El 27 de junio, Joseph Biden descubrió que su posible reelección corría peligro. Enfrentó a Donald Trump en un debate presidencial que exhibió lo obvio: la edad del líder demócrata y las recurrentes mentiras del candidato republicano. En este contexto, no se sacaron ventajas.
Pero horas más tarde -en la medianoche del 27 de junio- una ola de temor y críticas arrolló a Biden, que ya sabía que su participación en el debate no se había ajustado a lo planificado. Estuvo lento, dubitativo, sin filo.
Y Trump enfrente parecía un boxeador mañoso y voraz. No dudó en mentir, en contar verdades a media, en gesticular cuando su micrófono estaba cerrado.

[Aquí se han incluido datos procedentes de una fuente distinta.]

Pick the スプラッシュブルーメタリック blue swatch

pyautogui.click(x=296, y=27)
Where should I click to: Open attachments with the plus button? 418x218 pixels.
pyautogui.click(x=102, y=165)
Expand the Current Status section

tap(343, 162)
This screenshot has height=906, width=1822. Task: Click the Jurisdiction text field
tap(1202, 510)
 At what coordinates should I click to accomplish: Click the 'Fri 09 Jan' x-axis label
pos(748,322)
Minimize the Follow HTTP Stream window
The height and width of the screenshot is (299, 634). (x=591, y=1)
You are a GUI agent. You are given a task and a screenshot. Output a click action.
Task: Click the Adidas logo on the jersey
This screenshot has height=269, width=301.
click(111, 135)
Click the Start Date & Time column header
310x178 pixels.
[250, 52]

El candidato republicano logró su cometido: la edad de Biden quedó al descubierto, y poco importó al establishment de Washington y Wall Street que Trump insistiera con sus mentiras conocidas. Para esta impresionante cuota de poder en América, si Biden no podía derrotar a Trump, había que buscarle otro candidato al partido Demócrata.
Biden todavía resiste la ofensiva. Tiene el apoyo de Bill Clinton y Barack Obama, mientras los donantes de la campaña decidieron poner un freno a sus aportes millonarios.
La encrucijada política se resolverá en unas semanas. Si en las encuestas de julio, Trump se despega más allá del error técnico -cinco puntos-, Biden será obligado a renunciar a su candidatura.
El poder desgasta a quien ya no lo tiene.